> _Assigned task_: Please give back, word for word, only the lines starting at the one containing "Task: Click the globe icon beside Target Host" and ending at the one containing "Open chart settings gear icon" within the material below.

——

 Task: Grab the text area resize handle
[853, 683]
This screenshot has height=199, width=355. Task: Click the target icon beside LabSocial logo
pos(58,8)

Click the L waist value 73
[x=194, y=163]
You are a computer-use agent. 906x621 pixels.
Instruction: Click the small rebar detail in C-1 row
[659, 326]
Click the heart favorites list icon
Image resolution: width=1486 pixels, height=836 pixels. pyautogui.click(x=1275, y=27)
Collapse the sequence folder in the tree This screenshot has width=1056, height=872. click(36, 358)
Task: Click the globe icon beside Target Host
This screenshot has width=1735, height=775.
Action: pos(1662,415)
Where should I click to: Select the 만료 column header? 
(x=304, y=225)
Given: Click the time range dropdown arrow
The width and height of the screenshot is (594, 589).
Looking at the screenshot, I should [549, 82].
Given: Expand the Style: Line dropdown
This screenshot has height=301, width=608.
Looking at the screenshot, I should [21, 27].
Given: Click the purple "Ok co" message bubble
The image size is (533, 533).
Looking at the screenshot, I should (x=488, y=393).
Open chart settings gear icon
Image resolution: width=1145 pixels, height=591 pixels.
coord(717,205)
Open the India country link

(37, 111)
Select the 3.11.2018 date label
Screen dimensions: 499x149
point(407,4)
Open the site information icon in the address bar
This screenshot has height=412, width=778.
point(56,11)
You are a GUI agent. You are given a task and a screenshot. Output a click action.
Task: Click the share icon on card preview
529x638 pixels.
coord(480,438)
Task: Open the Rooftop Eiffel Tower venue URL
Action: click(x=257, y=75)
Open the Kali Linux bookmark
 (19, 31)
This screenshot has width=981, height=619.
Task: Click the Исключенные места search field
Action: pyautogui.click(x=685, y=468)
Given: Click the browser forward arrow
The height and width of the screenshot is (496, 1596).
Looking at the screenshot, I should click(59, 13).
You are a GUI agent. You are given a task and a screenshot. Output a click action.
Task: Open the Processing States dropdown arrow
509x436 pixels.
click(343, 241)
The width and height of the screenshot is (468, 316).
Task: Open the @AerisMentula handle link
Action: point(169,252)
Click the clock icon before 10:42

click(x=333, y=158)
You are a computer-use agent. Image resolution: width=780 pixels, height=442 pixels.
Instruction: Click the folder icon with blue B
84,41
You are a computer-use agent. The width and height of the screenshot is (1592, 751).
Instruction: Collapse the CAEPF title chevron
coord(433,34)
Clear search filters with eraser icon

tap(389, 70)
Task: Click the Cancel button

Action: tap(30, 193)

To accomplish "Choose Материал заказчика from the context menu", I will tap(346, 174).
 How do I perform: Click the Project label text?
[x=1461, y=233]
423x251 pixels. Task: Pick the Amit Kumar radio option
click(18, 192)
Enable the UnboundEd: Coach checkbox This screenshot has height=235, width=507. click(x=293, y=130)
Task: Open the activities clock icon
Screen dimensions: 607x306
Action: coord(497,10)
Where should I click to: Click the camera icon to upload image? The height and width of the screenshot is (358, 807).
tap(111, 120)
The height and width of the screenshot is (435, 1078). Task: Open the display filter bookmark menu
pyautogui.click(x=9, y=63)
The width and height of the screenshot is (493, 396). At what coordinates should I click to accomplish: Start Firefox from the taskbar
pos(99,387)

——

> _Solution to the problem_:
Task: Click the globe icon beside Target Host
This screenshot has width=1735, height=775.
Action: pos(1662,415)
Where should I click to: Select the 만료 column header? 
(x=304, y=225)
Given: Click the time range dropdown arrow
The width and height of the screenshot is (594, 589).
Looking at the screenshot, I should [549, 82].
Given: Expand the Style: Line dropdown
This screenshot has height=301, width=608.
Looking at the screenshot, I should [21, 27].
Given: Click the purple "Ok co" message bubble
The image size is (533, 533).
Looking at the screenshot, I should (x=488, y=393).
Open chart settings gear icon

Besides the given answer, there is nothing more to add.